§ **PROVIDED ENTRIES**:
[start]
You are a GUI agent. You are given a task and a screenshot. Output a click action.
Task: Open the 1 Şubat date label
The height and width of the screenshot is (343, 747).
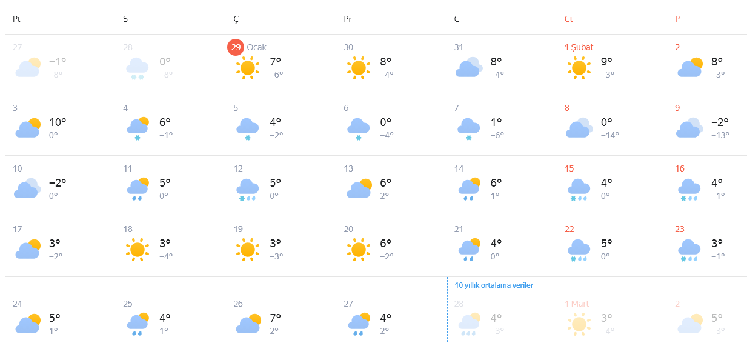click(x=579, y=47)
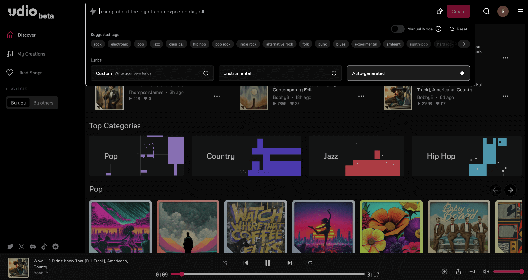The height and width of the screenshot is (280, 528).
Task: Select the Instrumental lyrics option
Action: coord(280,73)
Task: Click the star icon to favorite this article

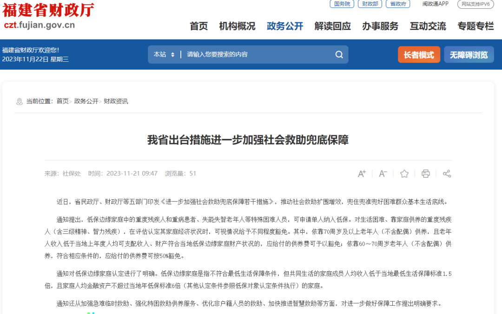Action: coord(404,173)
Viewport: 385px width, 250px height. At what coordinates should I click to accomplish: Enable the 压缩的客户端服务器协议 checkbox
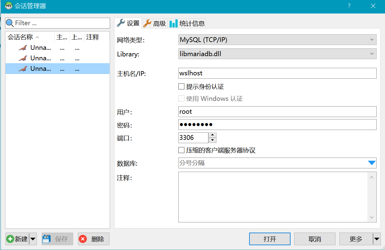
[end]
[start]
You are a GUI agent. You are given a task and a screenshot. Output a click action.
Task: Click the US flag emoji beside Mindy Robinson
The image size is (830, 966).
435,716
[end]
§ **TASK TO COMPLETE**: Reproduce the stretch of items from the line containing "Task: Click the star" through the line containing "Viewport: 385px width, 250px", word for word, and leave the pictures out.

§ **RESULT OF THIS EXERCISE**:
Task: Click the star icon to favorite this article

Action: coord(404,173)
Viewport: 385px width, 250px height. At what coordinates should I click to accomplish: Enable the 压缩的客户端服务器协议 checkbox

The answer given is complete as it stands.